This affects my solar as the whole house Automatic Transfer Switch hides my solar from my utility. There is no way I am exporting electricity when the grid is down with my current layout. The inverter has an ATS internally, as well as an external ATS upstream.

Step 1
January 2020 I called Mississippi Solar and ordered a system with 24 REC Twinpeak solar panels and a Generac 7.5 kWh inverter.* They had it installed by March 2020 but we had issues with our utility and did not get it started until June 2020.**

Step 2
Because I had no battery, I could not generate more power than I was using at any moment, so in November 2020 I added a 18 kWh PWRCell battery This extended my self production to from 6 PM to Midnight. From March to October I was filling the battery before noon.*** This meant 45% of my usage was self generated.

(in 2021 we had a new kitchen installed, incidentally this included extending the roof, enclosing the electrical panels including the inverter, ATM and batteries. And a EVSE plug for a planned PHEV)

Step 3
In January 2022, I ordered 8 more REC solar panels and another 18 kWh battery, so I needed another PVLink and 8 more SnapRSs. This was up and running in late March.

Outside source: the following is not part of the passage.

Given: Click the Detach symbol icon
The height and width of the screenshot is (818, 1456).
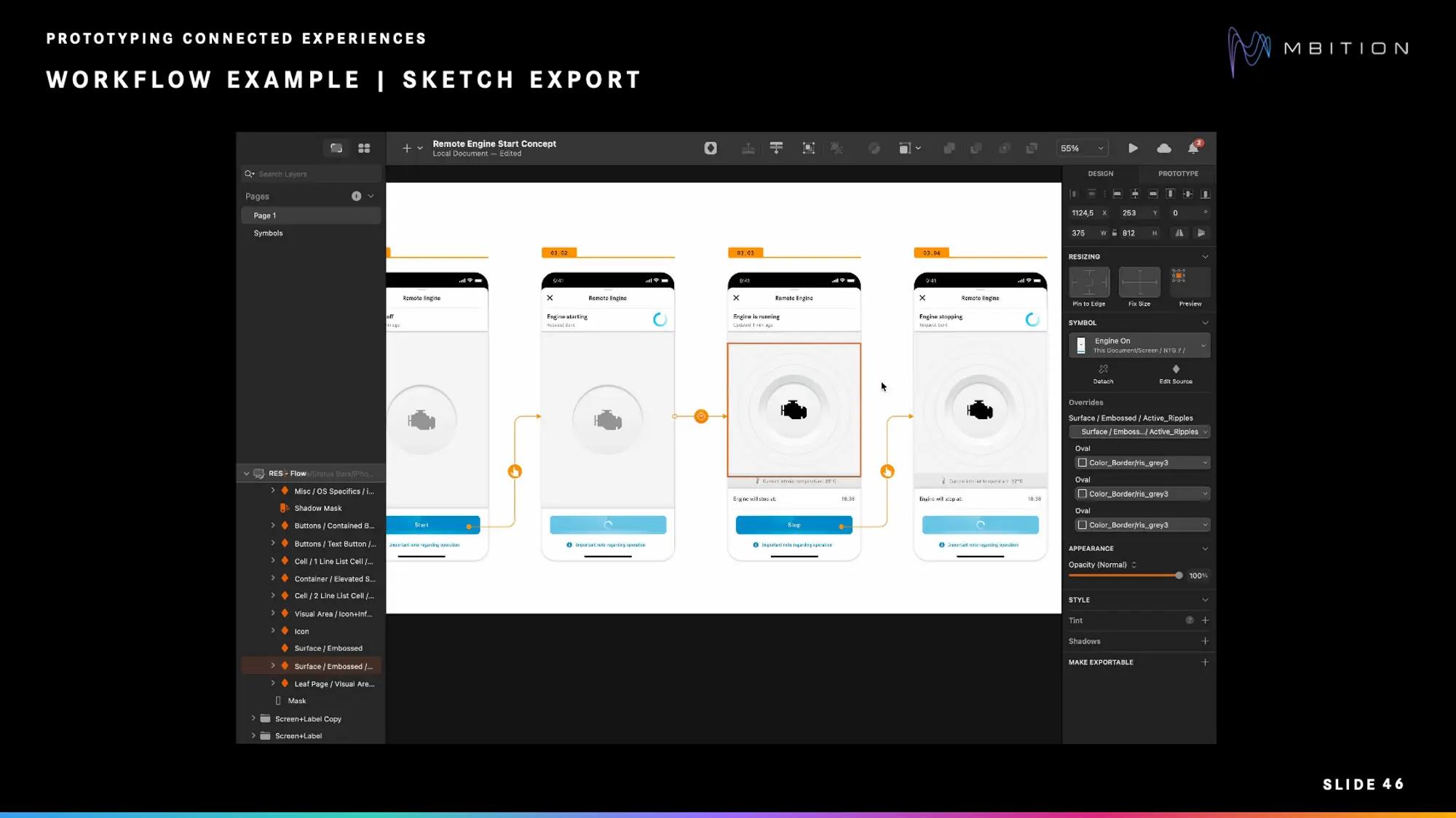Looking at the screenshot, I should point(1103,370).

Now I am self generating 75% to 95% of my usage and have not filled the batteries before Noon, Battery power lasts from 9 PM to all day, depending on how much A/C we use.

In theory, we have 32 x 315 watts per panel, so the roof can generate 10 kWh peak, the inverter can only make 7.75 kWh of that into AC the rest could charge the battery. In reality, solar production peaks at 11:30 AM while my homes usage peaks at 5 PM at about 4 kWh. Perhaps every other month we use more than 7.75 kWh for a moment and use city power even though we have battery capacity. (A/C, oven, microwave, dishwasher all at once seems to be the issue) I am learning to run the machines when I have solar. (dishwasher, washer, dryer, and eventually, PHEV charging)

The solar inverter has a ‘protected load’ circuit, I have it powering the refrigerators and freezer in the garage. 30% of the battery is devoted to grid down use. The generator backs up the house. The inverter comes back online in less than a second, the generator takes closer to 15 seconds. Oddly, the two power failures I have had were in daylight and the battery was charging faster than the refrigerators were using power.